YOUR SOLIN GENERATED RECIPE
Smoky Grilled Chicken with Zesty Herbs
Grilled chicken breast seasoned with a smoky paprika rub and topped with a zesty herb gremolata, served alongside fluffy quinoa and sautéed zucchini.
INGREDIENTS
5.5 oz chicken breast
1 tbsp olive oil
1 tsp smoked paprika
0.5 tsp garlic powder
0.25 tsp sea salt
0.25 tsp black pepper
1 tsp lemon zest
1 tbsp fresh parsley
1 cup zucchini
0.5 cup cooked quinoa
PREPARATION
Season the chicken breast evenly with the smoked paprika, garlic powder, sea salt, and black pepper.

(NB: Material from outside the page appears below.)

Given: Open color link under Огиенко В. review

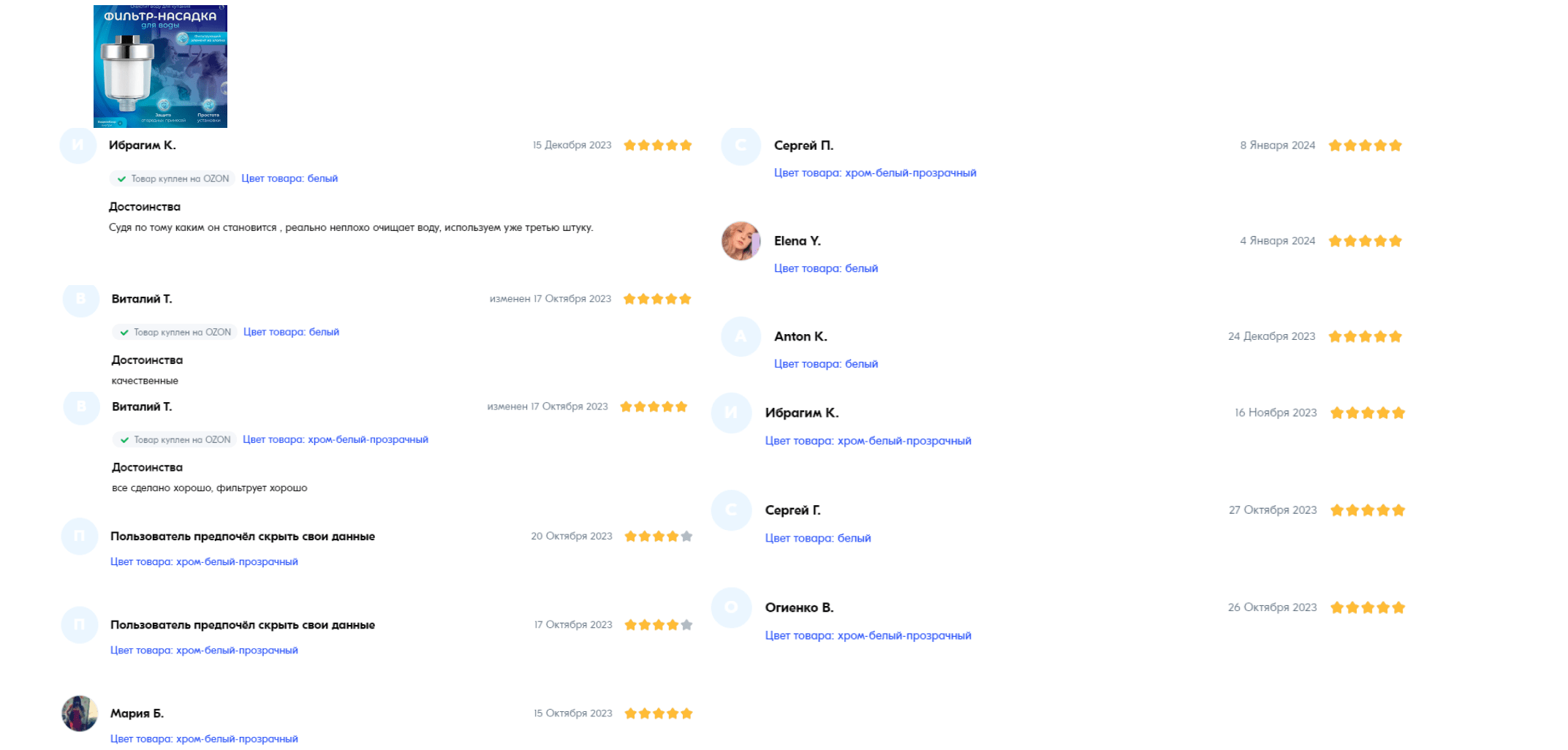Looking at the screenshot, I should (868, 636).
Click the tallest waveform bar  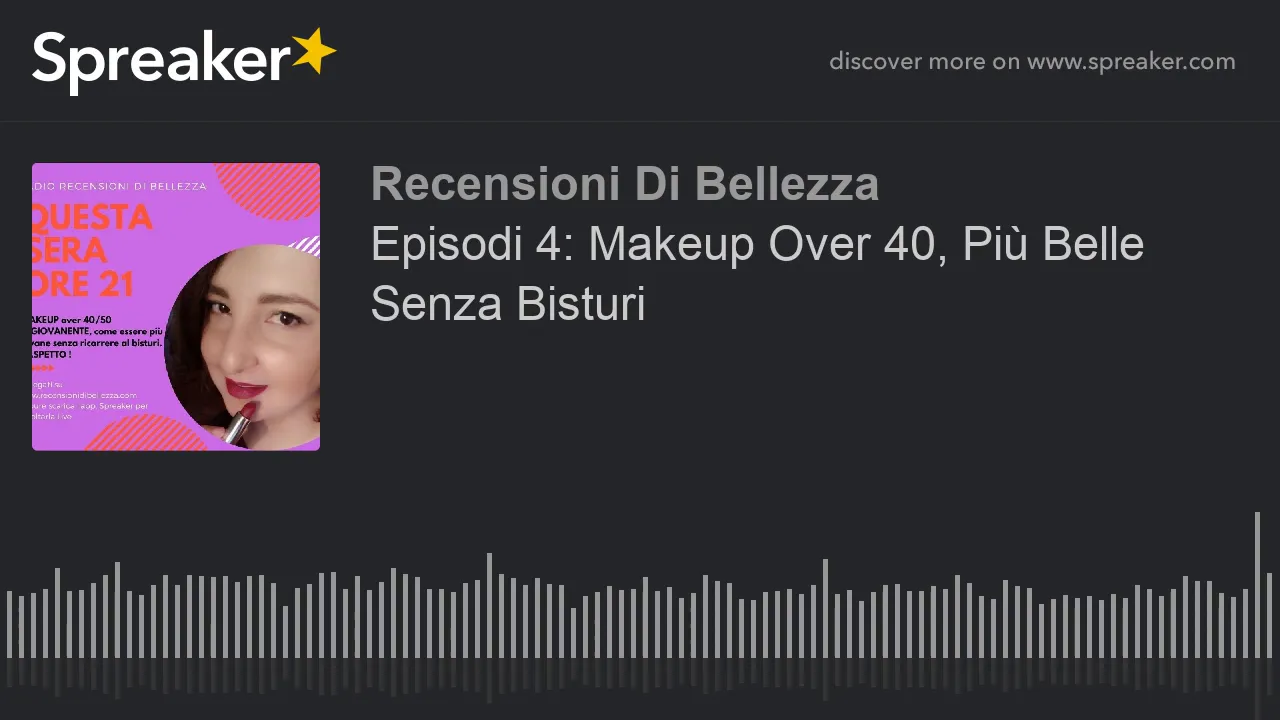[x=1257, y=585]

Heat half of the olive oil in a grill pan over medium-high heat and cook the chicken for 6 minutes per side until it reaches 165°F.
Sauté the sliced zucchini in the remaining olive oil in a separate skillet until tender and slightly caramelized.
Combine the lemon zest and finely chopped fresh parsley in a small bowl to create a bright herb gremolata.
Serve the grilled chicken over the warm quinoa and sautéed zucchini, finishing with a sprinkle of the fresh herb mixture.